Wednesday, October 7, 2009

Representing Aliyah

I recently received a check from the Franklin County Auditor for my representation of Aliyah, one of the more sympathetic clients I’ve ever had. I was her guardian ad litem. I was assigned to represent her a few days after Christmas, 2007. She had been born just four days previously and the doctors at Children’s Hospital couldn’t help but notice that she’d been born with heroin in her bloodstream. Welcome to the world, kid. Hope you can handle going through heroin withdrawal.
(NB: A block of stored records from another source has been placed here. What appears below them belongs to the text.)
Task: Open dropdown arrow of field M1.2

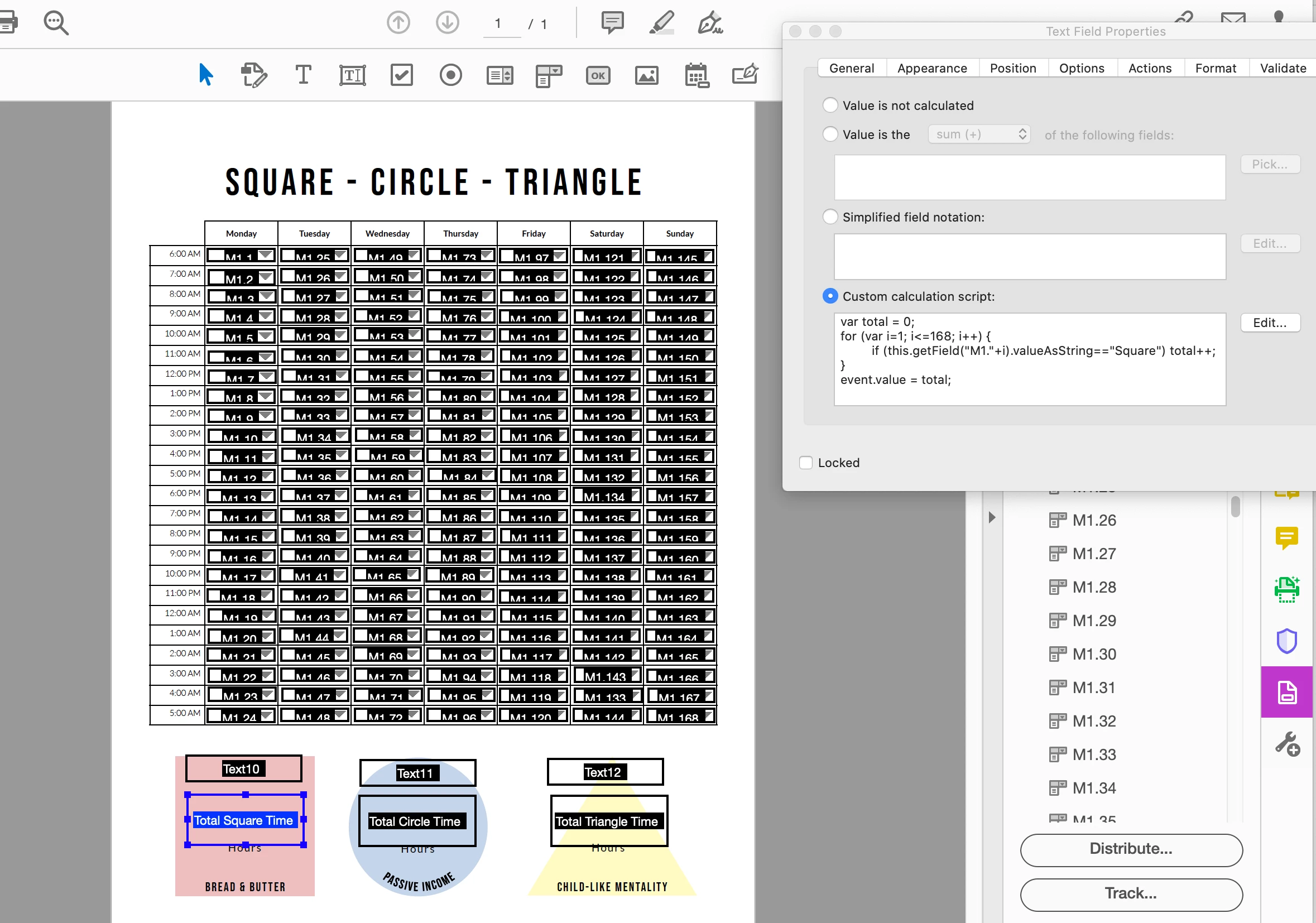Action: (266, 277)
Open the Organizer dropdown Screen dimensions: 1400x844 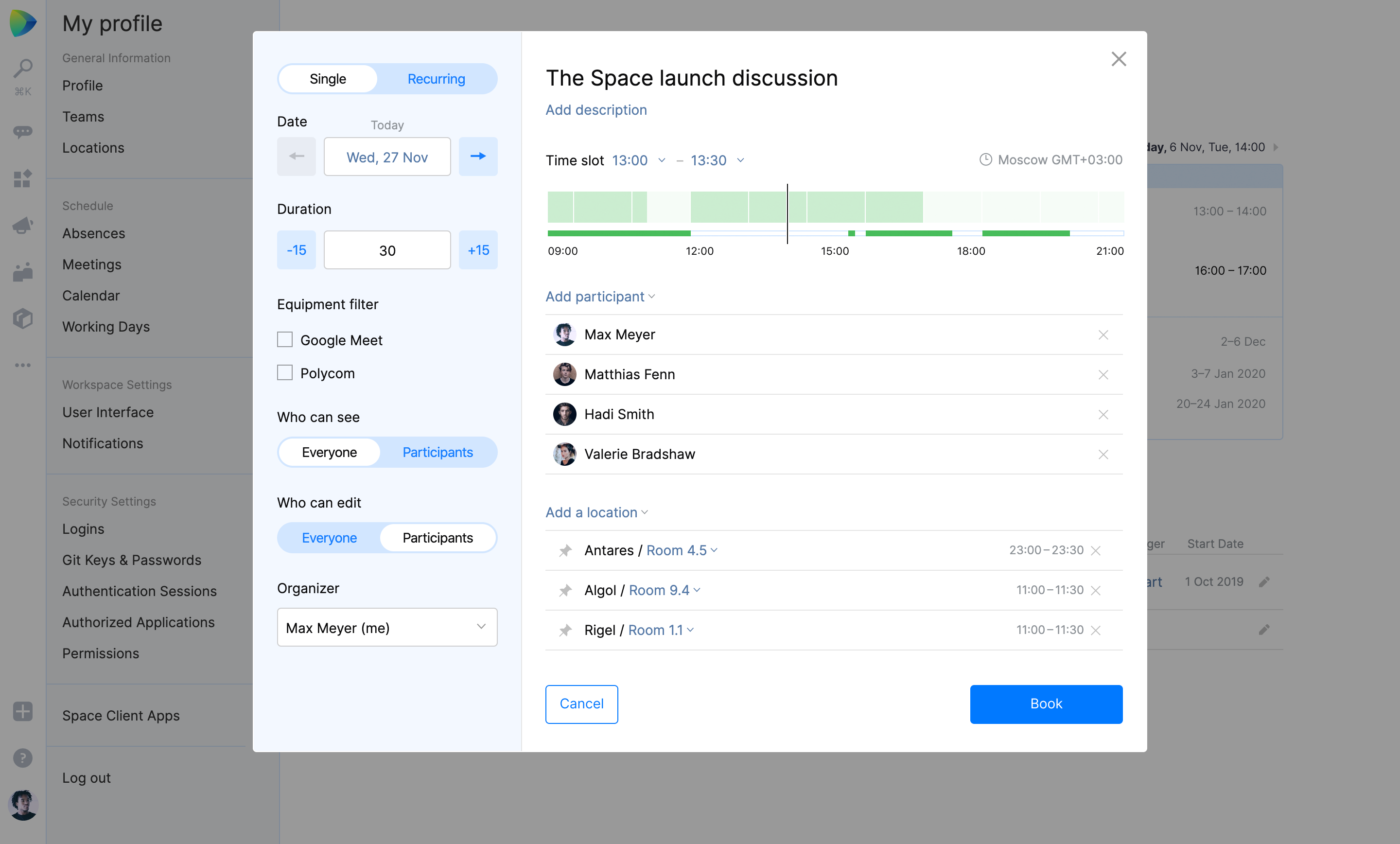tap(387, 628)
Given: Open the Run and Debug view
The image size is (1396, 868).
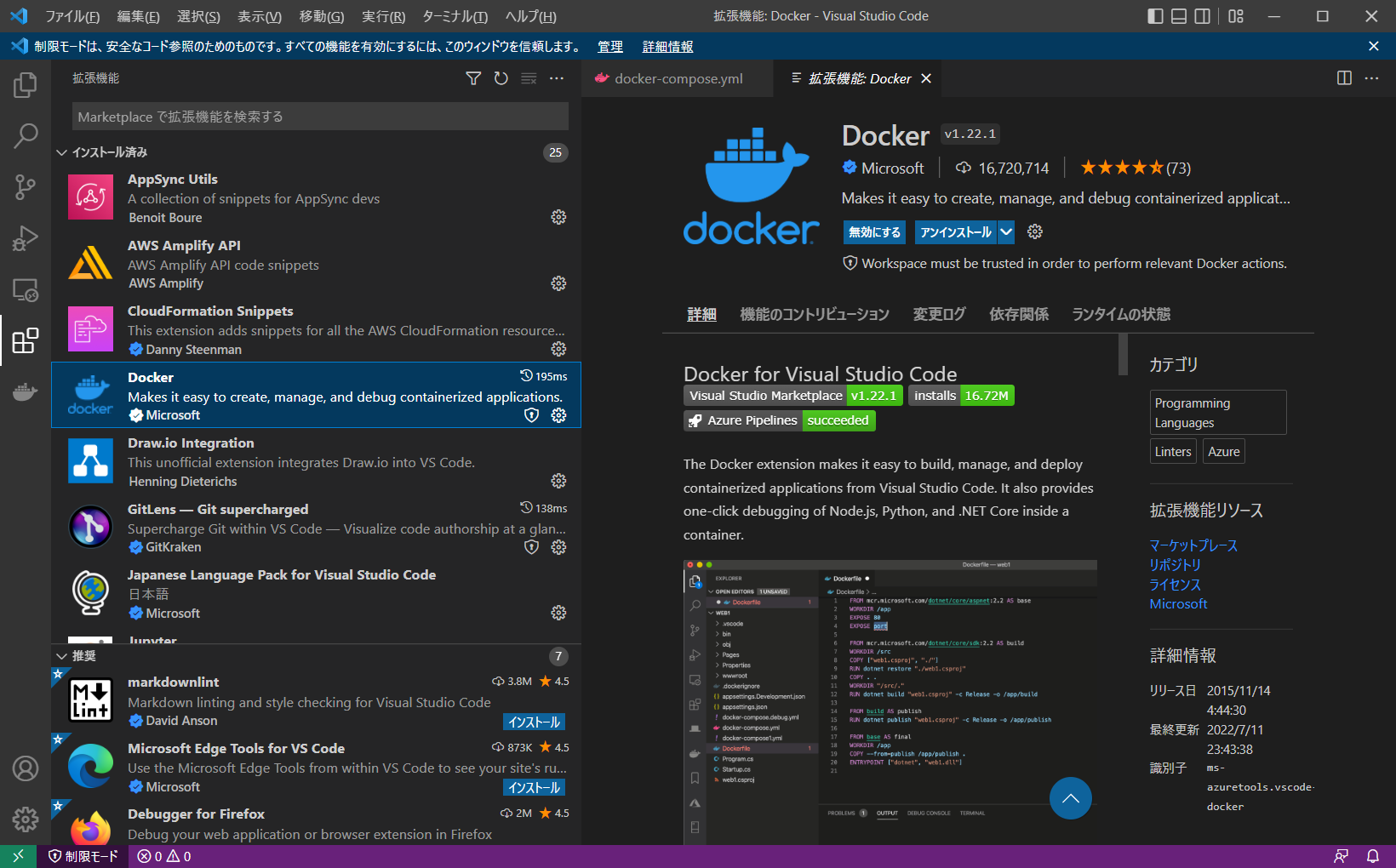Looking at the screenshot, I should [x=26, y=237].

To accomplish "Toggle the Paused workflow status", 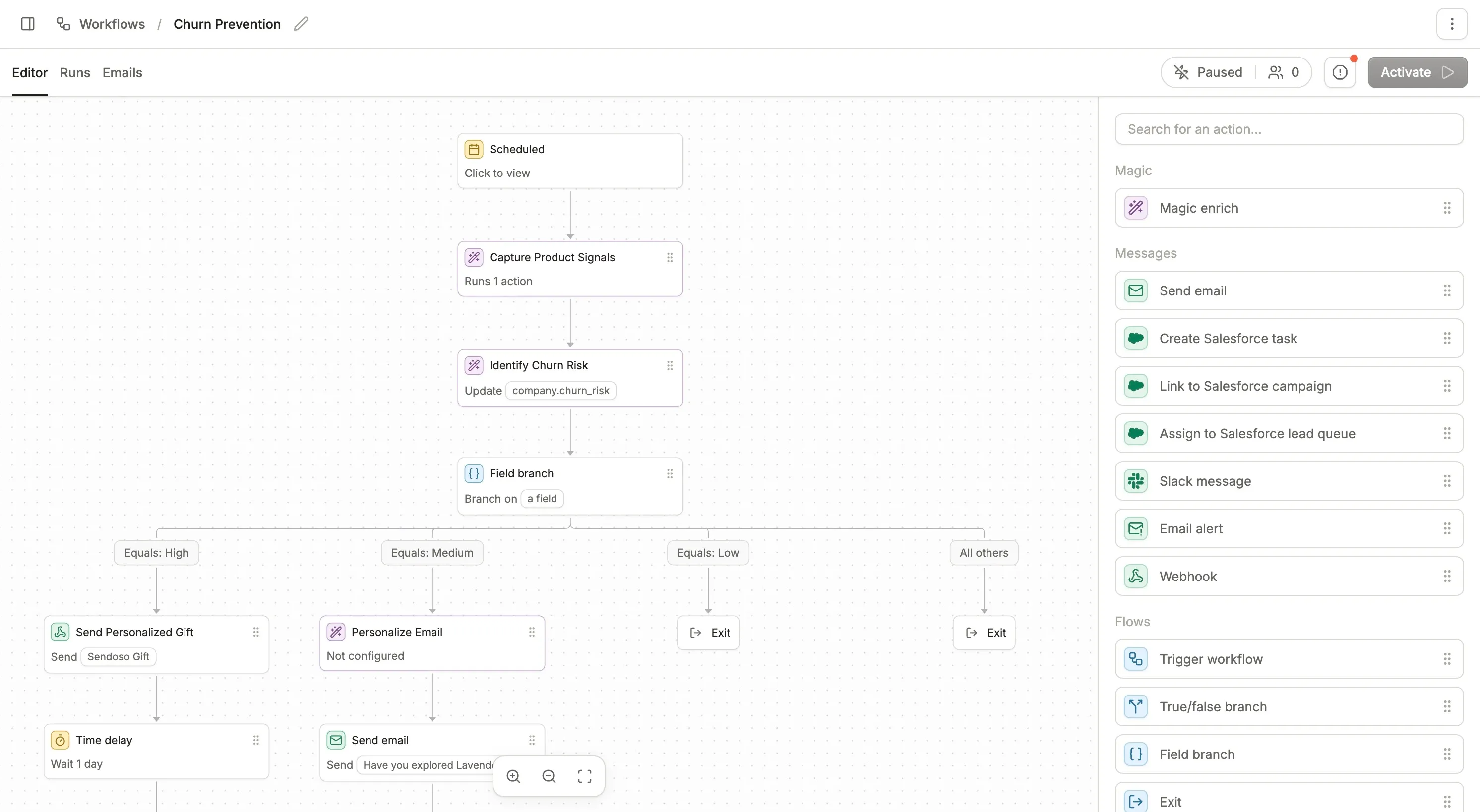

A few months later, I met biomom and biodad (two people just out of their teens), along with both grandmothers. I also told them that they had, no doubt, gotten the “straighten up and fly right” speech from their parents a few hundred times, but they were only going to hear it from me once. I told the two biological parents that they had screwed up big time, and that under the laws of the State of Ohio, they were entitled to a second chance. I told them not to even ask me for a third chance. I told them they had to make a choice: do heroin or be parents, but they couldn’t be both. If they failed even a single drug screen, I would write a report to the magistrate recommending that he terminate their parental rights.

I guess I would classify Aliyah as one of the luckiest of the unlucky. Unlucky because she had to go through methodone withdrawal in the first days of her life, but lucky because the criminal justice system got wise to her parents so quickly. I got to visit Aliyah with her foster parents and got to bounce the kidster on my knee. I very much appreciated having a client who didn’t call me everything under the sun but a precious child of God.

Aliyah’s case turned out to be another good news/ bad news situation. Aliyah’s parents failed several drug tests, continuing to use heroin and adding cocaine to the mix. There are times when I admire the justice system of Singapore, in which drug abusers are simply lined against a wall. Fortunately for Aliyah, her paternal grandparents stepped up to the plate and are giving Aliyah an excellent home. I fervently hope that Aliyah will turn out better than either of her biological parents.